Response is okay, okay and okay. When I see a large hospital organization handing out free meal cards or bringing in a massage table or encouraging mindfulness as solutions to burnout I feel that they have lost the plot.


As a private practice surgeon my financial security is much less favorable than my employed colleagues whether they work for hospitals or for academic institutions. There is no salary. Reimbursement across the country is decreasing rapidly year over year whether that is from the privately insured or government insurance. Insurance companies are increasing the number of obstacles and hurdles it takes to collect. Hospitals are more and more reluctant to extend contracts for call coverage. Despite the difficulty on the financial front the autonomy that comes with owning and operating a small business is satisfying on so many different levels I struggled to appreciate them all.


Running a small business allows unlimited transparency and decision making. We see everything that comes in and everything goes out.


We can see if we’ve over hired our staff, we know if we have too many brick and mortar clinics, we get to choose the people we work with in our clinic and we get to choose the level of involvement in our hospitals. We feel a strong connection with our local hospitals and are deeply involved in program development to make the community a safer place for kids. This though is a choice, not a requirement and we enjoy this program development completely. As we discussed earlier it’s about autonomy, it’s about choice making, it has less to do with the money.


In a recent survey of pediatric surgeons only 7% are practicing in private practice, so I’m becoming a dinosaur, on my way to extinction…or maybe I’m not. The reason for my extinction is the vertical integration of medicine. Vertical integration is the merging of independent physicians, medical practices, physician groups and hospitals to create an organized healthcare network. This has led to an explosion of administrators to manage these healthcare networks.


Between 1970 and 2010 while the population of physicians expanded 150%, the number of administrators increased 3200%. It feels as though momentum is carrying us toward this organized healthcare network destination but there are costs. The major cost is physicians and surgeons transitioning from owners and operators to employees and giving up a significant amount of freedom. As employees in these systems doctors have also been demoted to “providers” alongside their nurse practitioner and physician assistant colleagues.
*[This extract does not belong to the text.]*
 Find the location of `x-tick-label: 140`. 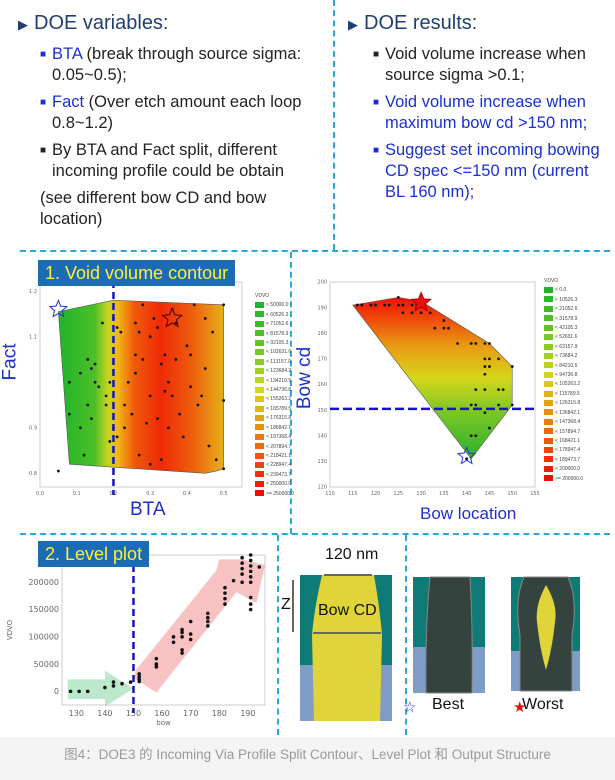

x-tick-label: 140 is located at coordinates (467, 494).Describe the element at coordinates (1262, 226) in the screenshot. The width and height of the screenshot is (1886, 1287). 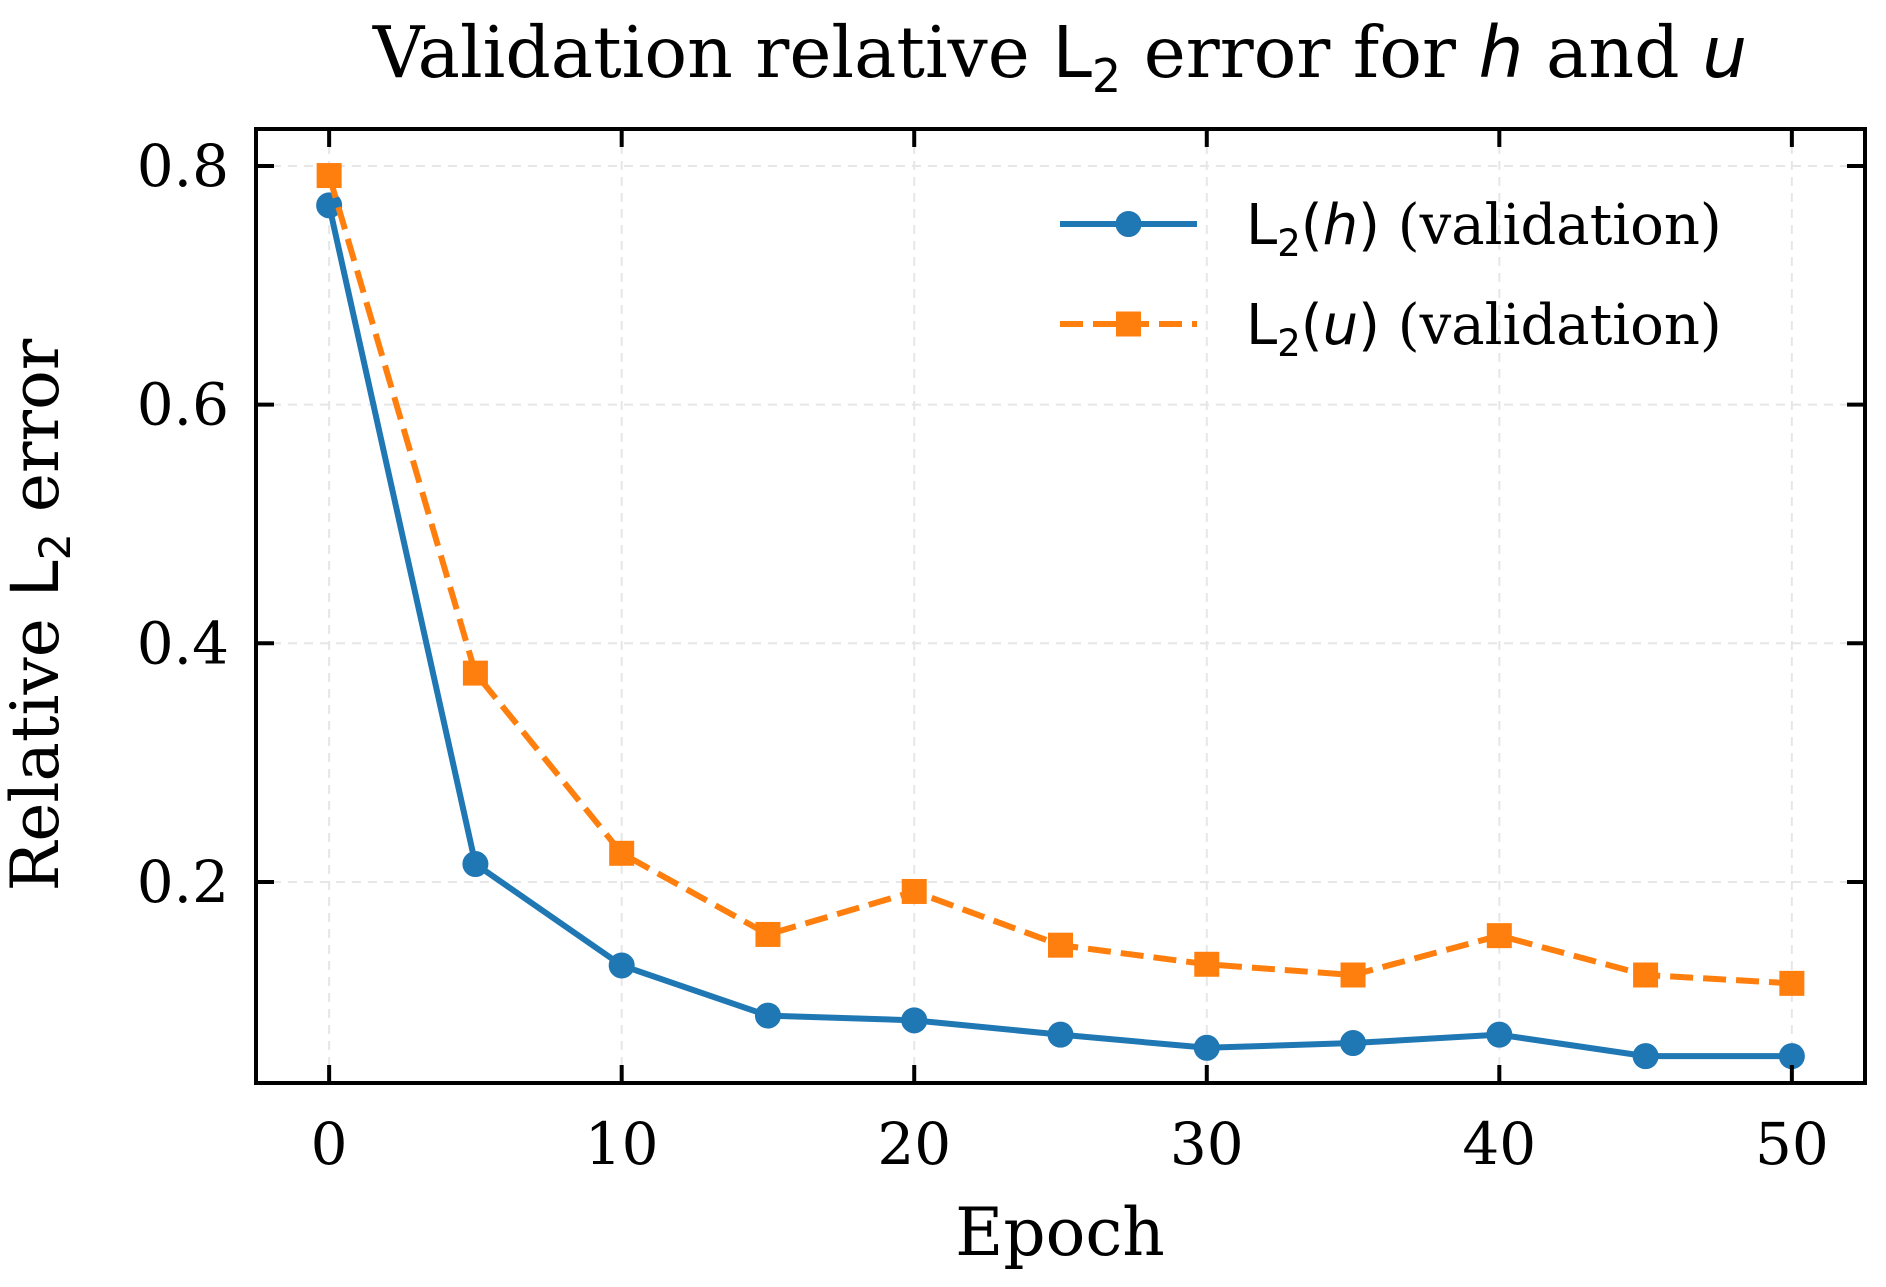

As a private practice surgeon looking at vertical integration from the outside I can feel the pull yet I want to promote the model of private practice to all who will listen and especially to those who won’t. As private practice surgeons we provide excellent care to the children and families of our community. We participate in leadership in local and national societies and in our hospital at all levels to improve quality and safety. We employ people who are a part of our team and we share in our successes together as we run a small business. We have freedom of choice and for that I feel protected from “The Nothing” that is physician burnout. I believe private practice is the antidote.


What are your thoughts on physician models and burnout?


Do you feel that the model of work or employment has anything to do with burnout or is it the stress of medicine itself that is “The Nothing”?